Richard saw the creative potential of exhibitions, and when offered the chance to select Degas. Images of Women for Tate Liverpool seized the opportunity. Staged in late 1989 the show was a rich thematic blend, largely based on British collections. The accompanying symposium was held in the full flood of feminist art history, requiring Richard determinedly to fend off some unfair allegations about his use of language. The climate had been much less combative the previous year, when we had both given papers at the international conference staged at the Musée d’Orsay to mark the great Degas retrospective held in Paris, Ottawa and New York.
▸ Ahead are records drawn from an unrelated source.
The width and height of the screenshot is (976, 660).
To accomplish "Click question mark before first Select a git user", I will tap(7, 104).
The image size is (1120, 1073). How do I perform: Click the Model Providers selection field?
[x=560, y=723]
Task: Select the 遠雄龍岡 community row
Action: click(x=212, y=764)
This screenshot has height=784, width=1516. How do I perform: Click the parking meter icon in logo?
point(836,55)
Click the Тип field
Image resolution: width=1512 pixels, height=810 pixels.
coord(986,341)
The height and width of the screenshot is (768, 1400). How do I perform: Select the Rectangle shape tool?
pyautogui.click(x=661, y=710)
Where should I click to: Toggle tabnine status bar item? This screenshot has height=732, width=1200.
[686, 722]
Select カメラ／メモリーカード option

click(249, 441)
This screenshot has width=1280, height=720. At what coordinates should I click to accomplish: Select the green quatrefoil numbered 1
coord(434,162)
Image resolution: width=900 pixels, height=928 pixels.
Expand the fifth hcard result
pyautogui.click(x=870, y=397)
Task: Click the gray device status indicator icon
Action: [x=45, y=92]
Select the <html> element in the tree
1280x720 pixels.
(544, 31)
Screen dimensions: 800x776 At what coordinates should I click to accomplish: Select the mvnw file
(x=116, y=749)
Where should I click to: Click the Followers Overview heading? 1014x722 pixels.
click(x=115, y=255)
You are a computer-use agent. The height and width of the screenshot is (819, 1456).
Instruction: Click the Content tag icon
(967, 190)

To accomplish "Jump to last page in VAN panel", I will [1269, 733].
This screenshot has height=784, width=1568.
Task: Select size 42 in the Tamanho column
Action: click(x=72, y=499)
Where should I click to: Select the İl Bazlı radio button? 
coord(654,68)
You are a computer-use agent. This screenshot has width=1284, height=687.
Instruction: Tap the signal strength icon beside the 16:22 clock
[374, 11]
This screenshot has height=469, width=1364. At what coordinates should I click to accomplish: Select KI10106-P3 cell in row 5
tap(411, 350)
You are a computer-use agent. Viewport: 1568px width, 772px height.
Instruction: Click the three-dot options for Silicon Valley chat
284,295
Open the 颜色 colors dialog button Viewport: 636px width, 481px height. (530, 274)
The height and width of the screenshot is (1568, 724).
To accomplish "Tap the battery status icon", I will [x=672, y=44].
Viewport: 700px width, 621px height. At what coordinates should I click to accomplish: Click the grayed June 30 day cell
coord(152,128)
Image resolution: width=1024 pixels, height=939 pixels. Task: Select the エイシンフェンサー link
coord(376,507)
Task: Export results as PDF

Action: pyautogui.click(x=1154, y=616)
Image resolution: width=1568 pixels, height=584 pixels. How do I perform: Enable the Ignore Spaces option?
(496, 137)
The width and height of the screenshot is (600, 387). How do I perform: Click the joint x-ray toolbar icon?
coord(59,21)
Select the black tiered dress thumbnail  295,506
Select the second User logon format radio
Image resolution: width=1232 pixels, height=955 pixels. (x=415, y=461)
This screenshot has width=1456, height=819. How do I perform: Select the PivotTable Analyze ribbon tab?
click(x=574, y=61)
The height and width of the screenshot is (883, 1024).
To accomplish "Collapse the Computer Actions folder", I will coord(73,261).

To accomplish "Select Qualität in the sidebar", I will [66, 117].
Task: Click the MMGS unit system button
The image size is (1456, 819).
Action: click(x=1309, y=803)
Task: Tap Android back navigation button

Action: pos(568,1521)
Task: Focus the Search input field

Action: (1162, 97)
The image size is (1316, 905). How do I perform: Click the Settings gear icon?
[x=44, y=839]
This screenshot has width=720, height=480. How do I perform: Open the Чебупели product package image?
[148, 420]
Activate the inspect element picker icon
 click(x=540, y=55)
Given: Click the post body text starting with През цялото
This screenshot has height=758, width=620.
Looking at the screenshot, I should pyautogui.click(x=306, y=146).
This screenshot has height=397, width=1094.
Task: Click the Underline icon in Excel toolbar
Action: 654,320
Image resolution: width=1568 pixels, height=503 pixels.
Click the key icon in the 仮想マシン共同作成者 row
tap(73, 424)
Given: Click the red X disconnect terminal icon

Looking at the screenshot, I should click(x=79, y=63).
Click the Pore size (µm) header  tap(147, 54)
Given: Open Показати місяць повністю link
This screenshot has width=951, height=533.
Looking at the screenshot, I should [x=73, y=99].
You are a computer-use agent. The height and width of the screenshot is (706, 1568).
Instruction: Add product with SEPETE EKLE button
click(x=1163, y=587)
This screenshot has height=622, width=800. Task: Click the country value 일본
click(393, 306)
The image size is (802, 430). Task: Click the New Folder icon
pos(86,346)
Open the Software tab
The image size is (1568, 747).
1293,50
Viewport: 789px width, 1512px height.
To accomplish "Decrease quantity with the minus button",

Its organiser, Henri Loyrette, flatteringly referred to the two of us as the “école de Manchester”. Richard was increasingly gaining an international reputation, the Liverpool conference papers being co-edited with Griselda Pollock as Dealing with Degas in 1992 and his first major publication on the artist, the ground-breaking Degas Landscapes, accompanying an exhibition held at the Metropolitan Museum, New York, appearing the following year. (Though the then Met. curator Gary Tinterow simply could not believe Richard’s home address in a Pennine village: 1 Summerbottom, Broadbottom.) Our careers and interests had begun to branch by that stage, Richard going on to an outstanding, largely freelance, career, the books and exhibition catalogues – several co-authored with his wife Jill DeVonyar – of which established him as one of the world’s most penetrating yet sympathetic Degas scholars, a truly deep Degasist.

Book cover with two figures
Ghislaine Howard, The Degasists (Richard Kendall and Richard Thomson), Collection of the artist, Photography by Spencer Harrison.